Et pendant ce temps, le peuple s’étouffe. Ce peuple ivoirien, l’un des plus jeunes d’Afrique, voit son avenir confisqué par un cercle fermé d’hommes qui s’imaginent indispensables. Hannah Arendt l’écrivait déjà : « Le pouvoir devient violent quand il perd son autorité. » Ce que nous vivons aujourd’hui en Côte d’Ivoire, c’est cela : un pouvoir qui ne tient plus par l’adhésion, mais par la force des appareils et des procédures.
Cette candidature est une catastrophe à plusieurs niveaux. Elle fragilise le tissu social, car l’exclusion organisée de candidats crédibles crée une tension insupportable. Elle menace la paix civile, car la répétition d’un même scénario finit toujours par briser le barrage de la patience. Quand on confisque la parole d’un peuple, on prépare son explosion. Les exemples abondent : l’Histoire est impitoyable avec ceux qui s’aveuglent sur leur propre fragilité.

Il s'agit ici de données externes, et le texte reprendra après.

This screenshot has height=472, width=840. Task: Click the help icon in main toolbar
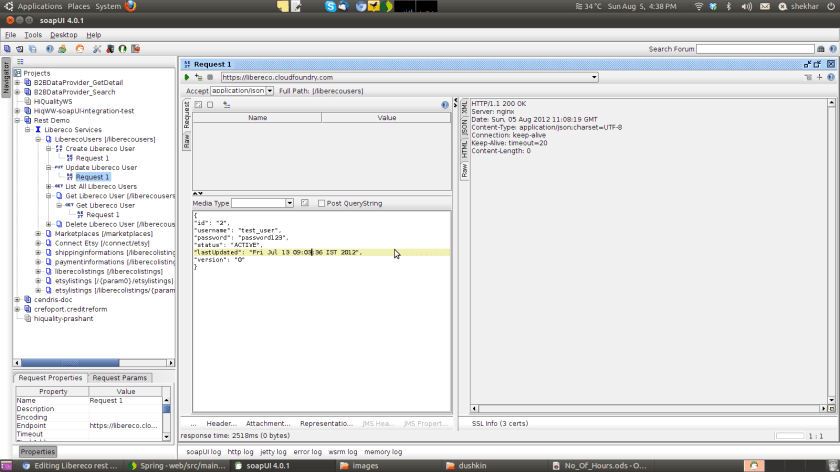pyautogui.click(x=50, y=48)
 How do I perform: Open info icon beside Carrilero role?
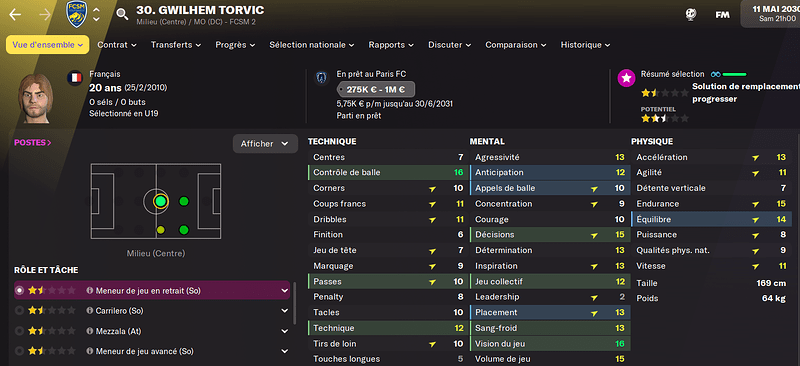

A 83 ans, il n’est plus question d’âge biologique : il est question de symboles. Dans toutes les grandes civilisations, le grand âge incarne le conseil, la mémoire, la sagesse, jamais l’obsession de gouverner. A 83 ans, on écrit des mémoires ; on n’écrit pas une nouvelle page de crise. A 83 ans, on passe le flambeau. Sinon, c’est que le flambeau est devenu un fétiche.
Les démocraties modernes se nourrissent de la circulation du pouvoir. Refuser cette circulation, c’est croire que l’on est éternel. Or, disait Aimé Césaire : « Il arrive un moment où il faut cesser d’être roi pour être prophète. » Ce moment est venu pour Ouattara. Continuer à s’accrocher n’est plus une preuve de force : c’est un aveu de faiblesse, un affront au temps et une insulte à l’intelligence des peuples.
L’Afrique a besoin de rupture, pas d’acharnement. Ce qui est en jeu ici n’est pas seulement une élection : c’est une conception du temps politique. Tant que nous resterons prisonniers de ces éternels recommencements, le continent restera une géographie de la répétition.
Oui, nous devons le dire : cette candidature, c’est le passé qui s’acharne contre l’avenir. Et l’ONU vient, par son communiqué, de rappeler au monde entier que ce scandale n’est plus une affaire interne. Il est planétaire.
La Côte d’Ivoire ne se sauvera pas par un homme éternel. Elle se sauvera par la liberté.